[RECORDS FOR THE EXERCISE Boundary: Start]

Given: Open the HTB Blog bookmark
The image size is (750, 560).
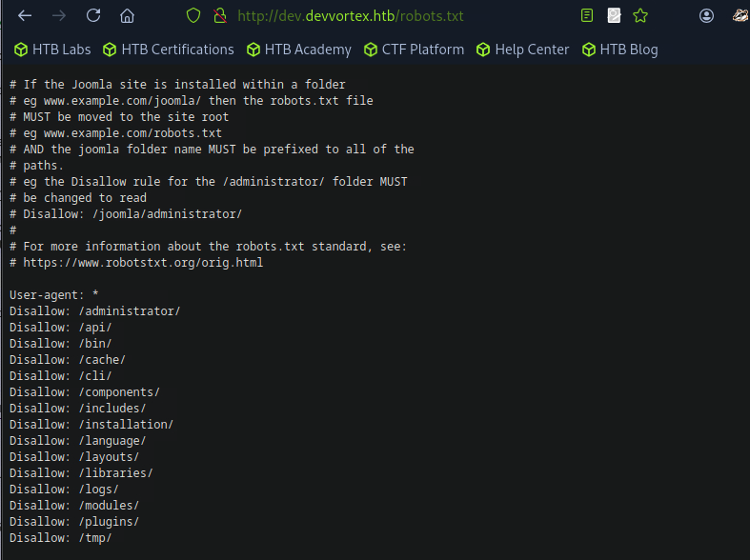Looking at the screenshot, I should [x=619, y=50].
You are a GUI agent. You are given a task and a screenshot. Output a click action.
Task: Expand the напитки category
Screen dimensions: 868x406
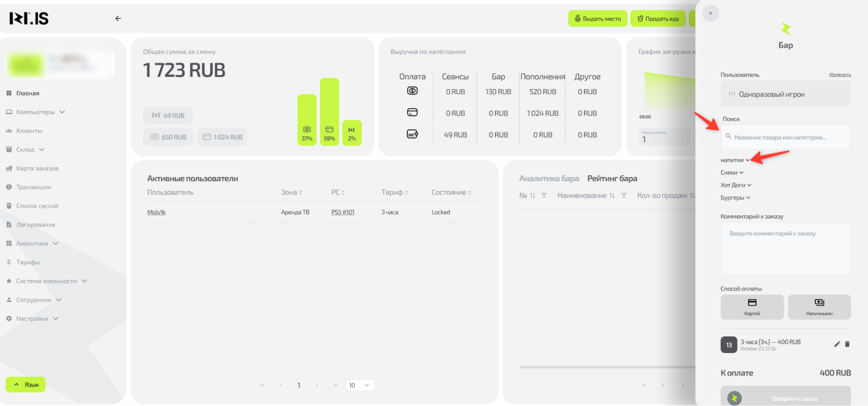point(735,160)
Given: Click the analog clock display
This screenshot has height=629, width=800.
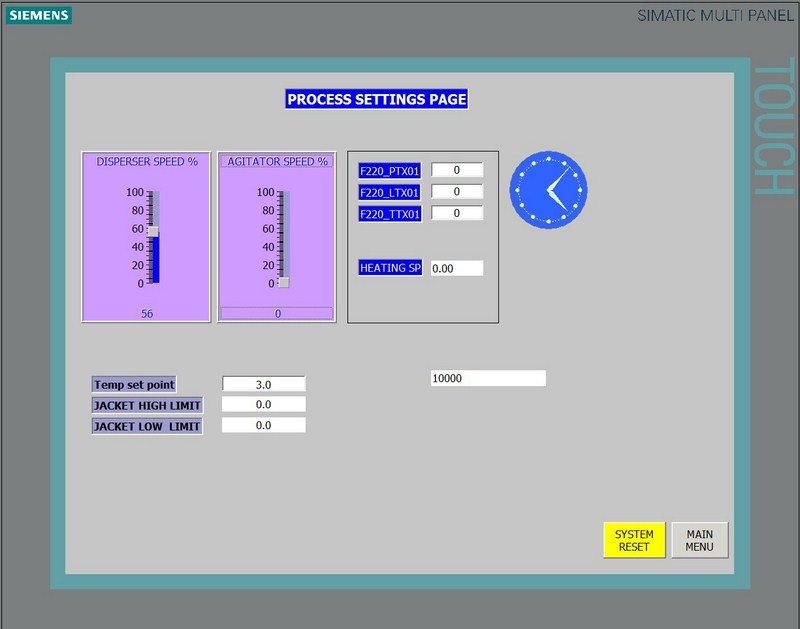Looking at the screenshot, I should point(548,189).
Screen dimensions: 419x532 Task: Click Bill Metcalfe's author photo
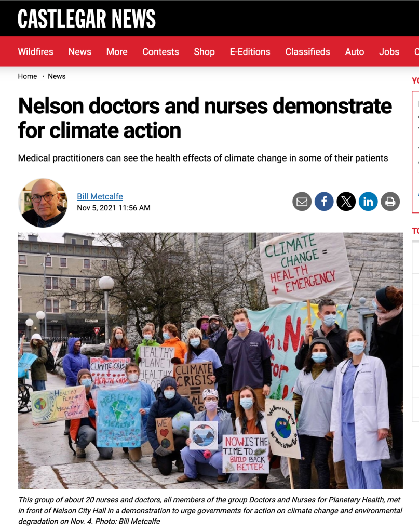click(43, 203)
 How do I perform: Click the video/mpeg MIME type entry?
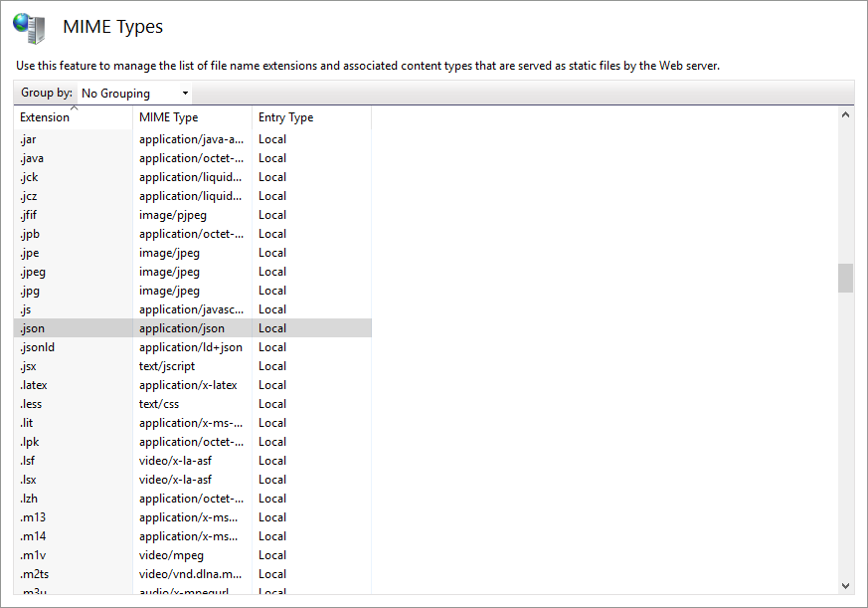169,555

[RECORDS FOR THE EXERCISE Boundary: End]
[RECORDS FOR THE EXERCISE Boundary: Start]

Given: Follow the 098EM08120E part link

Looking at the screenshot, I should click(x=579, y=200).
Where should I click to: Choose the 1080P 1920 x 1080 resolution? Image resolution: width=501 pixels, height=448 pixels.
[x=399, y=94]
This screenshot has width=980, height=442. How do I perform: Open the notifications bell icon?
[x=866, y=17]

[RECORDS FOR THE EXERCISE Boundary: End]

PROBLEM STATEMENT: Print nothing but the lines above starting with the line that contains "Given: Open the HTB Blog bookmark" and going on through the line that contains "Given: Click the analog clock display". Leave out the pictures.

ANSWER TO THIS TASK:
Given: Open the HTB Blog bookmark
The image size is (750, 560).
Looking at the screenshot, I should [x=619, y=50].
You are a GUI agent. You are given a task and a screenshot. Output a click action.
Task: Expand the напитки category
Screen dimensions: 868x406
point(735,160)
Given: Click the analog clock display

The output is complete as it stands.